Now we'll merge the processed discharge labs data with demographics and prepare the final dataset for the model.

In [None]:
# Merge datasets on subject_id and hadm_id
final_dataset = pd.merge(discharge_labs, demographics, 
                        on=['subject_id', 'hadm_id'], 
                        how='inner')

# Create age groups
final_dataset['age_group'] = pd.cut(final_dataset['age'], 
                                  bins=[0, 18, 30, 50, 70, 100],
                                  labels=['0-18', '19-30', '31-50', '51-70', '70+'])

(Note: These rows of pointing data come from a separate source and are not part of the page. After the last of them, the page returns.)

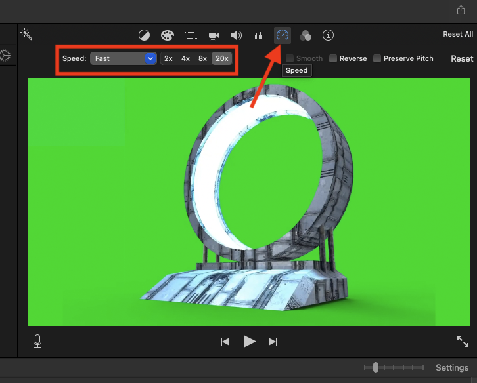Open the stabilization camera tool

pos(214,35)
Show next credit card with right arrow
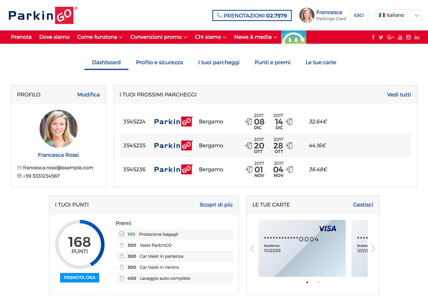Image resolution: width=428 pixels, height=308 pixels. pos(373,249)
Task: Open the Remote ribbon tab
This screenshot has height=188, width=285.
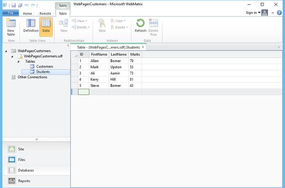Action: pyautogui.click(x=45, y=13)
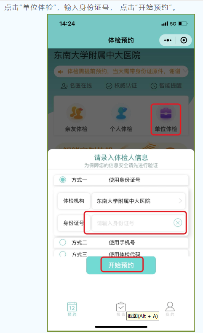Close mini-program via the circle target icon

pyautogui.click(x=184, y=40)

# Prepare final features for the model
model_features = lab_columns + ['text_word_count', 'text_sentence_count', 'age_group', 'gender']

# Create final preprocessed dataset
final_preprocessed = final_dataset[model_features + ['cleaned_text', 'abnormal_count']]

# Save the preprocessed data
final_preprocessed.to_csv('preprocessed_medical_data.csv', index=False)

print("Final dataset shape:", final_preprocessed.shape)
print("\nSample of final preprocessed data:")
print(final_preprocessed.head())

# Display summary statistics of the final dataset
print("\nSummary statistics of final dataset:")
print(final_preprocessed.describe())

## Summary of Preprocessing Steps

The preprocessing pipeline has:
1. Loaded and cleaned the discharge labs and demographics data
2. Extracted and normalized lab values
3. Created additional features from text data
4. Merged datasets and created age groups
5. Prepared final dataset for model input

The preprocessed data has been saved to 'preprocessed_medical_data.csv' and is ready for the next phase of model development.